I’m curious if others are using stop-loss orders for tax-loss harvesting in their portfolios. I run a value-based investment strategy with a typical holding period of over 200 days. Recently, I added a 20% stop-loss rule to my approach. Backtesting showed that this rule neither significantly improved nor hurt performance, but it opens the door to potential tax alpha by selling stocks at a loss and replacing them with the next highest-ranked stock in my strategy.
For those managing taxable accounts, are you using a similar approach to capture tax benefits? What’s your experience been like?
I don't use stop loss orders but the way you are using them kinda works like a common alternative.

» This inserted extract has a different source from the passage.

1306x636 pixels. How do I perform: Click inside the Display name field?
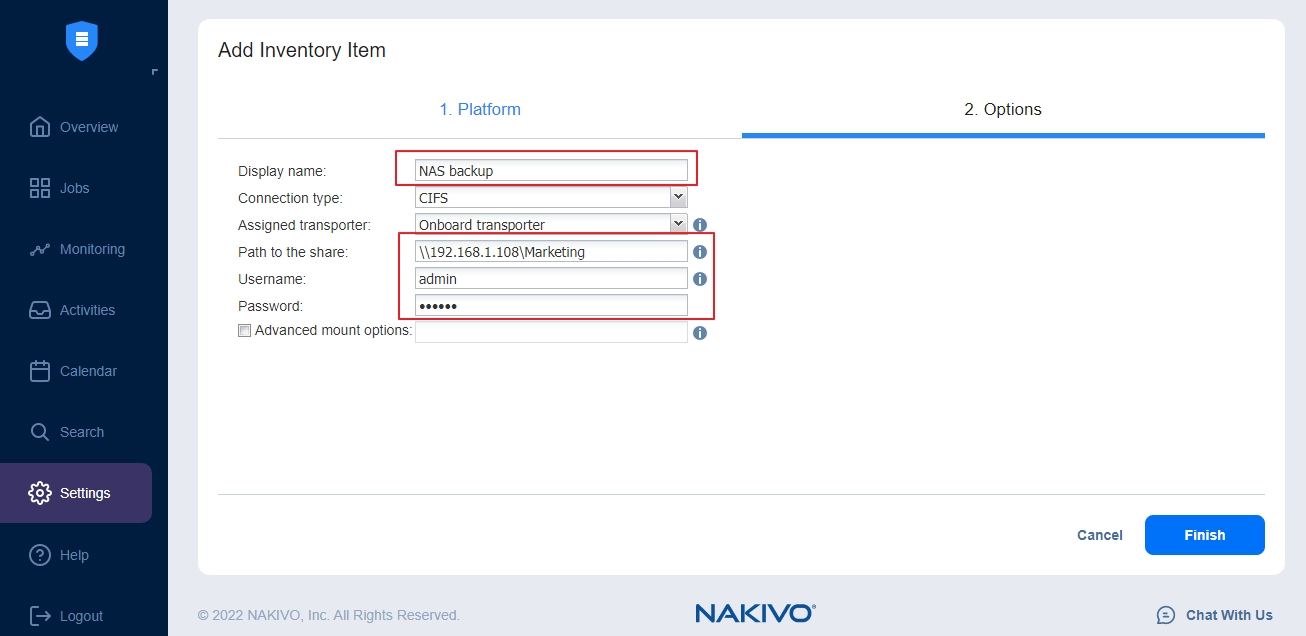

I usually let the broker handle lot selection to maximize tax losses, works fairly well. But I'd much rather prefer to see a tax loss harvesting feature here that factors in things like selling losers before the 1-year mark (for short-term loss benefits) and holding winners past a year. Ideally, it would also swap out losers with similarly ranked alternatives. Parametric does (did?) this for retail banking clients, like Goldman, etc., and was eventually bought by Eaton Vance. I think you are approximating this which should validate your idea.
The bottom line, imo, is that saving on taxes is pure alpha and by far easier to capture than trading/investing edge. If you have a way to do it, definitely do it.
Speaking of taxes, taxes are one of the reasons why a long-short strategy could be a good thing: the short side can contribute so much losses that not only do you not have to pay any capital gains taxes if you wouldn't liquidate your portfolio, but you can also offset many other capital gains.
The downside is that you need an account that can utilize higher leverage.
If you have a cash account and an IRA account and you increase and decrease position sizes, then the way to minimize your taxes is as follows. If you're selling a portion of your position in a stock and you've lost money on the stock, sell it in your cash account; if you've made money on it, sell it in your IRA. Keep doing that and you'll end up with a cash-account loss and an IRA gain. I did this for a couple of years and it worked wonders for my taxes, and I'll do it again if I get more cash to invest (right now I'm only investing in IRAs).
The other thing to do is this: if you're donating stock from a cash account to a charity or foundation, always donate the stock that has appreciated the most. Your cost basis will limit your deduction, but it'll be far easier to avoid capital gains, and in the end those count for more since the standard deduction is already sizable.